Landscape Influences on Stream Habitats and Biological Assemblages

Landscape Influences on Longitudinal Patterns of River Fishes: Spatially Continuous Analysis of Fish-Habitat Relationships

Christian E. Torgersen, Colden V. Baxter, Hiram W. Li, and Bruce A. McIntosh

doi: https://doi.org/10.47886/9781888569766.ch23

Abstract.—Longitudinal analysis of the distribution and abundance of river fishes provides a context-specific characterization of species responses to riverscape heterogeneity. We examined spatially continuous longitudinal profiles (35–70 km) of fish distribution and aquatic habitat (channel gradient, depth, temperature, and water velocity) for three northeastern Oregon rivers. We evaluated spatial patterns of river fishes and habitat using multivariate analysis to compare gradients in fish assemblage structure among rivers and at multiple spatial scales. Spatial structuring of fish assemblages exhibited a generalized pattern of cold- and coolwater fish assemblage zones but was variable within thermal zones, particularly in the warmest river. Landscape context (geographic setting and thermal condition) influenced the observed relationship between species distribution and channel gradient.
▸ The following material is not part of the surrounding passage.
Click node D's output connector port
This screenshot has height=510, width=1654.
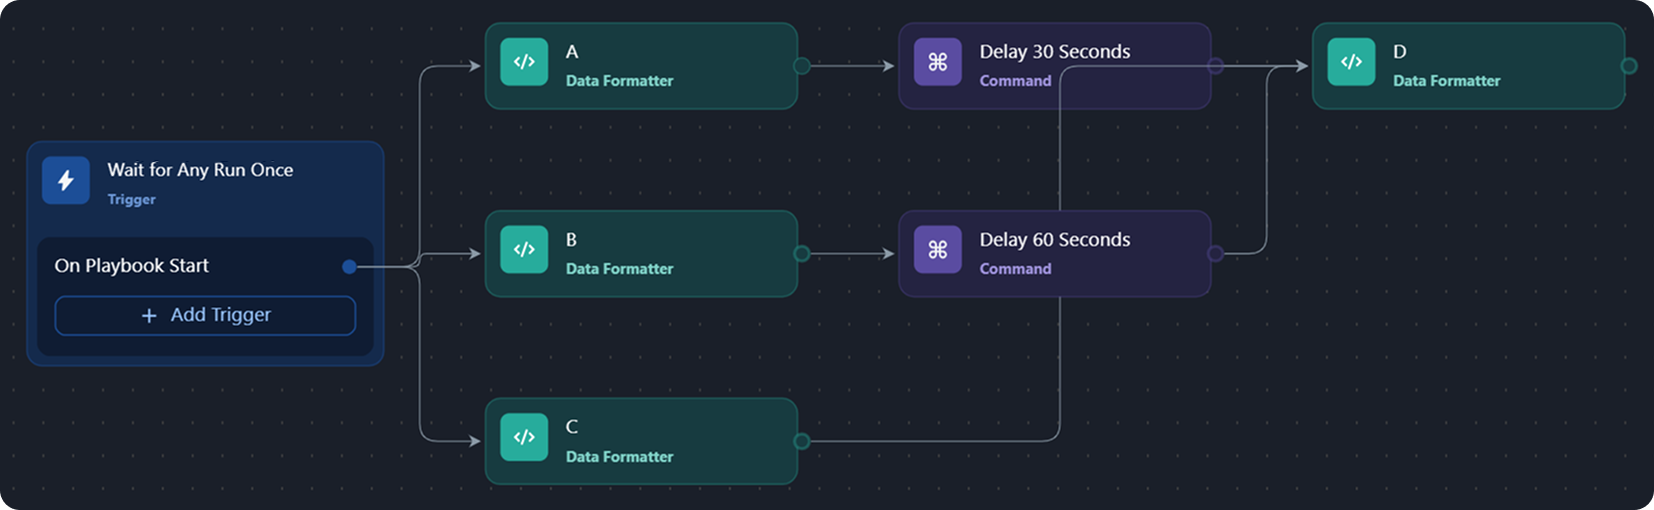tap(1629, 66)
To evaluate the effect of spatial extent and geographical context on observed assemblage patterns and fish–habitat relationships, we performed multiple ordinations on subsets of our data from varying lengths of each river and compared gradients in assemblage structure within and among rivers. The relative associations of water temperature increased and channel morphology decreased as the spatial scale of analysis increased. The crossover point where both variables explained equal amounts of variation was useful for identifying transitions between cool- and coldwater fish assemblages. Spatially continuous analysis of river fishes and their habitats revealed unexpected ecological patterns and provided a unique perspective on fish distribution that emphasized the importance of habitat heterogeneity and spatial variability in fish–habitat relationships.